The Problem: I have disallowed one of my WebPages in my robots.txt file, and it’s still appearing in search result. What’s the deal ??
Have you blocked any of your webpage/sub-folder of your website using robots.txt, and still wonder why it is showing up in search results? If so, read on..
This is the most common complaints from many webmasters and fortunately we have an answer from Google Webmaster Guru Matt Cutts,
Let me take an example to show you how this can happen.Take robots.txt of the Google.com itself.
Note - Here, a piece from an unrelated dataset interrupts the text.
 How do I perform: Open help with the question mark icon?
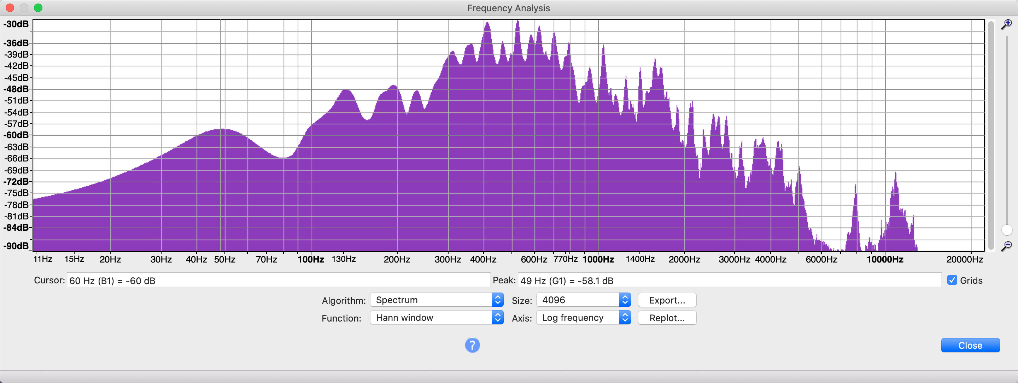(x=472, y=345)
It’s located in google.com/robots.txt , you can find many entries in that file which are part of the Google and blocked by Google itself.Let’s pick any one of them at random, here I’ve picked up
google.com/m/trends
For some reasons Google has blocked this URL from being crawled by search engines.So if you search for google.com/m/trends, you’ll probably see something like this in the snippet of the search results :
Sometimes you’ll find similar results for your sites too and may not be sure why is that URL is showing up in results? in general, something like this:
According to Matt Cutts, this URL is not the indexed one.It’s just showing a link that Google finds it may be of some use to the search users.
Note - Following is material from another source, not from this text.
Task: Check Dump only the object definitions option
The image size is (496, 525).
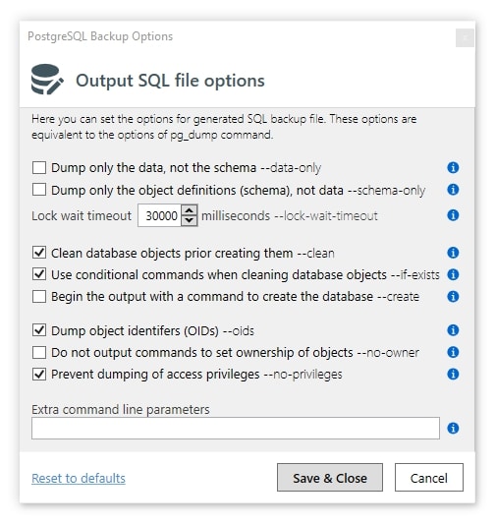Action: (39, 190)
So even if you have disallowed a URL in robots.txt, if someone links to it Google still may consider it of some value to the users and may show it up in results even though it hasn’t really crawled it.Sometimes it may even take up the description snippet from places like Open Directory project if that is listed there.
“If you truly don’t want that page to be in the search results, use ‘Noindex’ HTML meta tag at the top of the page.Another options is to use the URL Removal Tool from Google Webmaster tools.”
Watch this video for more details:
So the next time if you see any such URL blocked in robots.txt being shown up in search results, you need not worry, you may want to try the above said alternatives instead.
Special thanks to Matt Cutts and Google for letting us know about this.